The problem:
Using the listing below, show all lines that hold the word "Toggle".

☆ ☆ ☆

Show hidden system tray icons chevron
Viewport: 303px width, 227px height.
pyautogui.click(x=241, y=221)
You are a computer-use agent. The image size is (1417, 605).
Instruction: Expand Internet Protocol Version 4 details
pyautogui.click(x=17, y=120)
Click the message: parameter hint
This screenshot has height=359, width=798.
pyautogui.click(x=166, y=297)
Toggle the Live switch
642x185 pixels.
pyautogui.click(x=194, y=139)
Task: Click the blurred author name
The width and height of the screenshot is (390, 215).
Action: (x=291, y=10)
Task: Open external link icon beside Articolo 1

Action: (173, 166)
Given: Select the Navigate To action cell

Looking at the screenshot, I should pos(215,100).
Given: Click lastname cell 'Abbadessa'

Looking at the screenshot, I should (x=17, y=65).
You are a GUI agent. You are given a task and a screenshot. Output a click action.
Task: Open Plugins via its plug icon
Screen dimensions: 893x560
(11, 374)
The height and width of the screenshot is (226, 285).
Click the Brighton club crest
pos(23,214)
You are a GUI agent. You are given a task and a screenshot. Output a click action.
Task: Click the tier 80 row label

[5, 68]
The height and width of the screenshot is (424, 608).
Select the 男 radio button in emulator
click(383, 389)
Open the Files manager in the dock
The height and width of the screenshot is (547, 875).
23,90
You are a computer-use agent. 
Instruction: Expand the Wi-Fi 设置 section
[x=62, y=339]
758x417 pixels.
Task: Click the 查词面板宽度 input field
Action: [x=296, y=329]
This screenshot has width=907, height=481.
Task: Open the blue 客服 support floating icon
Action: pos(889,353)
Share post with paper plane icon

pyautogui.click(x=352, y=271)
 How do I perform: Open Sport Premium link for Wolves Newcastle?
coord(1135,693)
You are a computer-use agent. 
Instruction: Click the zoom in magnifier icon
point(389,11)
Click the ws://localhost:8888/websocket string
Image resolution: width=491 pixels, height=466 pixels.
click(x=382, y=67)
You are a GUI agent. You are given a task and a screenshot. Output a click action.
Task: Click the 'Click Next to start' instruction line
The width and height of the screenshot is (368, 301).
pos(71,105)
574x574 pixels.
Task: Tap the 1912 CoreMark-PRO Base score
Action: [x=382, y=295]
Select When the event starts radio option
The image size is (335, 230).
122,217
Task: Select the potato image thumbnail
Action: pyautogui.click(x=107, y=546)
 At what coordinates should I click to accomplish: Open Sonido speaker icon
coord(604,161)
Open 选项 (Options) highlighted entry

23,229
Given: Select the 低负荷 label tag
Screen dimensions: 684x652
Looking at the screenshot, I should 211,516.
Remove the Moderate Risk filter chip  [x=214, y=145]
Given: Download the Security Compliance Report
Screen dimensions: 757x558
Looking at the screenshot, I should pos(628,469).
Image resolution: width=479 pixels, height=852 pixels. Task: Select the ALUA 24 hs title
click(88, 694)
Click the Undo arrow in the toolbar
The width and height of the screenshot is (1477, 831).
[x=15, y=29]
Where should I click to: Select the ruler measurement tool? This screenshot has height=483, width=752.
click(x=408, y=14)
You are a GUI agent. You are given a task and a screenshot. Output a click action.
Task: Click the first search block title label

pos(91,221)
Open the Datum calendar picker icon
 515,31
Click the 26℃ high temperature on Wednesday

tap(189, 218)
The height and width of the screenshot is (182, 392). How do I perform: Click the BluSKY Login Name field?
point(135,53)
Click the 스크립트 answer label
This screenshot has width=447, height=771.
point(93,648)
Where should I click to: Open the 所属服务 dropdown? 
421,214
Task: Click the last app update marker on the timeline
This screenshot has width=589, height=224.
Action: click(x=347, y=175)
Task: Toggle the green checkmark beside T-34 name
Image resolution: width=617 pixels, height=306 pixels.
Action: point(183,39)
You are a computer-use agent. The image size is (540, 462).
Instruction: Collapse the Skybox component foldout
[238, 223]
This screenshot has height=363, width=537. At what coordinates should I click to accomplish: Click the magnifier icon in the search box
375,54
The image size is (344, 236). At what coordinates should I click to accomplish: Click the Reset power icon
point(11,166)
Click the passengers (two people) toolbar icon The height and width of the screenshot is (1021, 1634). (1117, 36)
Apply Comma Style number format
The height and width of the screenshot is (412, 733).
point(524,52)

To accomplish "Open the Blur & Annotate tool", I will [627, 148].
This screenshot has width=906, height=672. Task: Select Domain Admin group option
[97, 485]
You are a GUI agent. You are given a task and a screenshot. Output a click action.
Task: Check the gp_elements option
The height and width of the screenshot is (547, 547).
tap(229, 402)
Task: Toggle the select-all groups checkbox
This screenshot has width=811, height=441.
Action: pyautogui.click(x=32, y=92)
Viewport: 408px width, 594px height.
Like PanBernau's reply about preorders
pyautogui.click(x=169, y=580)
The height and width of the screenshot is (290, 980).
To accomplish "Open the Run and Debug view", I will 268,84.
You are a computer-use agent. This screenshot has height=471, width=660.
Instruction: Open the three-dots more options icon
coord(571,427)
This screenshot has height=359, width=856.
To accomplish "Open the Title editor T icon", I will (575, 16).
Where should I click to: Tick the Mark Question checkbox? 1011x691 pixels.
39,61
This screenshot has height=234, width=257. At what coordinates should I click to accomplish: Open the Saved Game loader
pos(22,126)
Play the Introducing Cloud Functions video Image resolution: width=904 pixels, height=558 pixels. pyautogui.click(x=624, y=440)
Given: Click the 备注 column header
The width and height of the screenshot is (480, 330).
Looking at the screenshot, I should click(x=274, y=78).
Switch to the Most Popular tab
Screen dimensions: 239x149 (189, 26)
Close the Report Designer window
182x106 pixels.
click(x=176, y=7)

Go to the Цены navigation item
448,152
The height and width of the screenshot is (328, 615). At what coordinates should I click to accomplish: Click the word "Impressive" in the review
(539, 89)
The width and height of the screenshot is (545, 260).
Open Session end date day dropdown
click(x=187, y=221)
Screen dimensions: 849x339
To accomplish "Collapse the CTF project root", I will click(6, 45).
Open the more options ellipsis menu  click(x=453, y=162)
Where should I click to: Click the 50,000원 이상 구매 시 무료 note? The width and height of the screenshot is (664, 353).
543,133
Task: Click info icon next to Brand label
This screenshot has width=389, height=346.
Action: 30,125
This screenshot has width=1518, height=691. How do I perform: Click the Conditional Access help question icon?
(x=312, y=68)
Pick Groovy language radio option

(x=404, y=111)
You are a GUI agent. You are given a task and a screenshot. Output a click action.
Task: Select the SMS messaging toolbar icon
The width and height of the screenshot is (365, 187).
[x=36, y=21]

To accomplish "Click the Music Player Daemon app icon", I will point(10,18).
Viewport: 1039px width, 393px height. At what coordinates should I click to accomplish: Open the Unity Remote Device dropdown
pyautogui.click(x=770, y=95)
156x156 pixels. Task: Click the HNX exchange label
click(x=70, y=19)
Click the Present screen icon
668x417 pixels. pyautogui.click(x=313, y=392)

☆ ☆ ☆

Answer to the problem:
Toggle the Live switch
Task: Toggle the green checkmark beside T-34 name
Task: Toggle the select-all groups checkbox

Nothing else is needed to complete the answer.